Start of Information
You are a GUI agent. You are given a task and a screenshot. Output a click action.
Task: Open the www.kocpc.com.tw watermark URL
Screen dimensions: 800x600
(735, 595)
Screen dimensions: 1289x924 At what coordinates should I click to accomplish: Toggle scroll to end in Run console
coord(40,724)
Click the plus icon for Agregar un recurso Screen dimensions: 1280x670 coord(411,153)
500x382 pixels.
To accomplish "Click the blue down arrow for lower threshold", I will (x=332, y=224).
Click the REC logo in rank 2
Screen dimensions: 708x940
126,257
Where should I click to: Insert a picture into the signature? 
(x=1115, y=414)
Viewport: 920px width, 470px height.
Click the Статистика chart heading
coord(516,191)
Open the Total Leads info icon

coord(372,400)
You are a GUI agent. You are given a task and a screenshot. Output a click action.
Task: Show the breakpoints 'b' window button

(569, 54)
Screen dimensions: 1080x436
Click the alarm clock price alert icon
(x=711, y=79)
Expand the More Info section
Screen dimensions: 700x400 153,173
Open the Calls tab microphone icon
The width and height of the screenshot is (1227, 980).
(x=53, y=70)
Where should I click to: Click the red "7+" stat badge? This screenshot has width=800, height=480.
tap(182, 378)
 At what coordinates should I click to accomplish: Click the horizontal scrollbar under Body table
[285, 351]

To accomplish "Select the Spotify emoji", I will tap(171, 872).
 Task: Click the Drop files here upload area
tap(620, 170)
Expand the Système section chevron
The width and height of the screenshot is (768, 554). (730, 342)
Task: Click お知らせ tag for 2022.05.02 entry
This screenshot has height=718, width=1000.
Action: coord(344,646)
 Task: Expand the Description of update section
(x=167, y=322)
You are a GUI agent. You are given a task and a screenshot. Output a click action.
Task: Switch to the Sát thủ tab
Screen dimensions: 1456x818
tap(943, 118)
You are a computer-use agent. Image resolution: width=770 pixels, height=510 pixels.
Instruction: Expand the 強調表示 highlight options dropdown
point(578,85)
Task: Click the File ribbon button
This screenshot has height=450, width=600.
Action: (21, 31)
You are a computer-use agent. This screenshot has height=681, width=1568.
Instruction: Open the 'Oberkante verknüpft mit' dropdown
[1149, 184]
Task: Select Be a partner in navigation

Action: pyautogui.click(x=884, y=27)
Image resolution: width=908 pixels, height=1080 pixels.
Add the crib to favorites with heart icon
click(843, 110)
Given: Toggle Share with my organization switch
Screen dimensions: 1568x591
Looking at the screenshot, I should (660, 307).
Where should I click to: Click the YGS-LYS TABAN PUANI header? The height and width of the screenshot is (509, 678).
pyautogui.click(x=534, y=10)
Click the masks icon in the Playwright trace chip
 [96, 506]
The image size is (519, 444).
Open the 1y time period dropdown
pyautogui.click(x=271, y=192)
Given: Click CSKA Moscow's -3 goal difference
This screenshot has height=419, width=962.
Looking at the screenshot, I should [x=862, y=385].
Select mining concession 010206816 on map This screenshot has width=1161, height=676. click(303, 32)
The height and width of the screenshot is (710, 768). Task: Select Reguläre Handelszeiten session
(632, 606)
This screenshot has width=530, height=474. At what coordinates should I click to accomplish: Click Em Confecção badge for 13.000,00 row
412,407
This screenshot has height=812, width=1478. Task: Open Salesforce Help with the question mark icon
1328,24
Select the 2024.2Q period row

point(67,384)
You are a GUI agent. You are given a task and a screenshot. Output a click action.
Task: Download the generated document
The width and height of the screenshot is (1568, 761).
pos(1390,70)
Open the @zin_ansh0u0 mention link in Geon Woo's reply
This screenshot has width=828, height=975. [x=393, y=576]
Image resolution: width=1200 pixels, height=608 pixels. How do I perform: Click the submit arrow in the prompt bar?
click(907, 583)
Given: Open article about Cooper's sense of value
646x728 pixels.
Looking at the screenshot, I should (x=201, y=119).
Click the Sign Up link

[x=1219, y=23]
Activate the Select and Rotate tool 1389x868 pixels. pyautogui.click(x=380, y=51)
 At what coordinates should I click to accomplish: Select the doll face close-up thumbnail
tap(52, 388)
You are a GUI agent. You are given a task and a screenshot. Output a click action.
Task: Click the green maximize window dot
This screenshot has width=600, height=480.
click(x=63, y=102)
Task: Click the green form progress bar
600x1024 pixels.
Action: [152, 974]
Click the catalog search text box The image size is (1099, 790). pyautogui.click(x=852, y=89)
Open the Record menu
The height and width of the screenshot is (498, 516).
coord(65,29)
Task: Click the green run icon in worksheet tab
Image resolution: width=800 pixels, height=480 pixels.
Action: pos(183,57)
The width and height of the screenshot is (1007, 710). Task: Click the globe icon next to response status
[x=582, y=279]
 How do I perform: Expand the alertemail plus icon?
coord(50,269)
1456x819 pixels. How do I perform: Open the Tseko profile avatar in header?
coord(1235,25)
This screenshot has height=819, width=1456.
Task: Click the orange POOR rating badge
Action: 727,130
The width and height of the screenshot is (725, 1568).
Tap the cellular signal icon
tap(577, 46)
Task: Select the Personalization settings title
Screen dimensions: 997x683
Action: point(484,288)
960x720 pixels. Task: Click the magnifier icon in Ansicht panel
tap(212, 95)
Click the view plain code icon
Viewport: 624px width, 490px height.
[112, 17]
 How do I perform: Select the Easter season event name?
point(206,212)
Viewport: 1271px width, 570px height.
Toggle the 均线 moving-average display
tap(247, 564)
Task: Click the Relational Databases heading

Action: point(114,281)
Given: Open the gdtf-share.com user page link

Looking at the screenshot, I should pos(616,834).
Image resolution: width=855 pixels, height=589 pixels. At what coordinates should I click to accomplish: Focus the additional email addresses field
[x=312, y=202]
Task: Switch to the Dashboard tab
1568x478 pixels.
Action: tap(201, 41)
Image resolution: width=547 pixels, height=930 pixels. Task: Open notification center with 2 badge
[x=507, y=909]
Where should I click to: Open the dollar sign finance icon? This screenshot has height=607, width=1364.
End of Information
§ Your assignment
A word-for-word copy of the data is what should be returned.

§ Task solution
You are a GUI agent. You are given a task and a screenshot. Output a click action.
Task: Open the www.kocpc.com.tw watermark URL
Screen dimensions: 800x600
(735, 595)
Screen dimensions: 1289x924 At what coordinates should I click to accomplish: Toggle scroll to end in Run console
coord(40,724)
Click the plus icon for Agregar un recurso Screen dimensions: 1280x670 coord(411,153)
500x382 pixels.
To accomplish "Click the blue down arrow for lower threshold", I will (x=332, y=224).
Click the REC logo in rank 2
Screen dimensions: 708x940
126,257
Where should I click to: Insert a picture into the signature? 
(x=1115, y=414)
Viewport: 920px width, 470px height.
Click the Статистика chart heading
coord(516,191)
Open the Total Leads info icon

coord(372,400)
You are a GUI agent. You are given a task and a screenshot. Output a click action.
Task: Show the breakpoints 'b' window button

(569, 54)
Screen dimensions: 1080x436
Click the alarm clock price alert icon
(x=711, y=79)
Expand the More Info section
Screen dimensions: 700x400 153,173
Open the Calls tab microphone icon
The width and height of the screenshot is (1227, 980).
(x=53, y=70)
Where should I click to: Click the red "7+" stat badge? This screenshot has width=800, height=480.
tap(182, 378)
 At what coordinates should I click to accomplish: Click the horizontal scrollbar under Body table
[285, 351]

To accomplish "Select the Spotify emoji", I will tap(171, 872).
 Task: Click the Drop files here upload area
tap(620, 170)
Expand the Système section chevron
The width and height of the screenshot is (768, 554). (730, 342)
Task: Click お知らせ tag for 2022.05.02 entry
This screenshot has height=718, width=1000.
Action: coord(344,646)
 Task: Expand the Description of update section
(x=167, y=322)
You are a GUI agent. You are given a task and a screenshot. Output a click action.
Task: Switch to the Sát thủ tab
Screen dimensions: 1456x818
tap(943, 118)
You are a computer-use agent. Image resolution: width=770 pixels, height=510 pixels.
Instruction: Expand the 強調表示 highlight options dropdown
point(578,85)
Task: Click the File ribbon button
This screenshot has height=450, width=600.
Action: (21, 31)
You are a computer-use agent. This screenshot has height=681, width=1568.
Instruction: Open the 'Oberkante verknüpft mit' dropdown
[1149, 184]
Task: Select Be a partner in navigation

Action: pyautogui.click(x=884, y=27)
Image resolution: width=908 pixels, height=1080 pixels.
Add the crib to favorites with heart icon
click(843, 110)
Given: Toggle Share with my organization switch
Screen dimensions: 1568x591
Looking at the screenshot, I should (660, 307).
Where should I click to: Click the YGS-LYS TABAN PUANI header? The height and width of the screenshot is (509, 678).
pyautogui.click(x=534, y=10)
Click the masks icon in the Playwright trace chip
 [96, 506]
The image size is (519, 444).
Open the 1y time period dropdown
pyautogui.click(x=271, y=192)
Given: Click CSKA Moscow's -3 goal difference
This screenshot has height=419, width=962.
Looking at the screenshot, I should [x=862, y=385].
Select mining concession 010206816 on map This screenshot has width=1161, height=676. click(303, 32)
The height and width of the screenshot is (710, 768). Task: Select Reguläre Handelszeiten session
(632, 606)
This screenshot has width=530, height=474. At what coordinates should I click to accomplish: Click Em Confecção badge for 13.000,00 row
412,407
This screenshot has height=812, width=1478. Task: Open Salesforce Help with the question mark icon
1328,24
Select the 2024.2Q period row

point(67,384)
You are a GUI agent. You are given a task and a screenshot. Output a click action.
Task: Download the generated document
The width and height of the screenshot is (1568, 761).
pos(1390,70)
Open the @zin_ansh0u0 mention link in Geon Woo's reply
This screenshot has width=828, height=975. [x=393, y=576]
Image resolution: width=1200 pixels, height=608 pixels. How do I perform: Click the submit arrow in the prompt bar?
click(907, 583)
Given: Open article about Cooper's sense of value
646x728 pixels.
Looking at the screenshot, I should (x=201, y=119).
Click the Sign Up link

[x=1219, y=23]
Activate the Select and Rotate tool 1389x868 pixels. pyautogui.click(x=380, y=51)
 At what coordinates should I click to accomplish: Select the doll face close-up thumbnail
tap(52, 388)
You are a GUI agent. You are given a task and a screenshot. Output a click action.
Task: Click the green maximize window dot
This screenshot has width=600, height=480.
click(x=63, y=102)
Task: Click the green form progress bar
600x1024 pixels.
Action: [152, 974]
Click the catalog search text box The image size is (1099, 790). pyautogui.click(x=852, y=89)
Open the Record menu
The height and width of the screenshot is (498, 516).
coord(65,29)
Task: Click the green run icon in worksheet tab
Image resolution: width=800 pixels, height=480 pixels.
Action: pos(183,57)
The width and height of the screenshot is (1007, 710). Task: Click the globe icon next to response status
[x=582, y=279]
 How do I perform: Expand the alertemail plus icon?
coord(50,269)
1456x819 pixels. How do I perform: Open the Tseko profile avatar in header?
coord(1235,25)
This screenshot has height=819, width=1456.
Task: Click the orange POOR rating badge
Action: 727,130
The width and height of the screenshot is (725, 1568).
Tap the cellular signal icon
tap(577, 46)
Task: Select the Personalization settings title
Screen dimensions: 997x683
Action: point(484,288)
960x720 pixels. Task: Click the magnifier icon in Ansicht panel
tap(212, 95)
Click the view plain code icon
Viewport: 624px width, 490px height.
[112, 17]
 How do I perform: Select the Easter season event name?
point(206,212)
Viewport: 1271px width, 570px height.
Toggle the 均线 moving-average display
tap(247, 564)
Task: Click the Relational Databases heading

Action: point(114,281)
Given: Open the gdtf-share.com user page link

Looking at the screenshot, I should pos(616,834).
Image resolution: width=855 pixels, height=589 pixels. At what coordinates should I click to accomplish: Focus the additional email addresses field
[x=312, y=202]
Task: Switch to the Dashboard tab
1568x478 pixels.
Action: tap(201, 41)
Image resolution: width=547 pixels, height=930 pixels. Task: Open notification center with 2 badge
[x=507, y=909]
Where should I click to: Open the dollar sign finance icon? This screenshot has height=607, width=1364.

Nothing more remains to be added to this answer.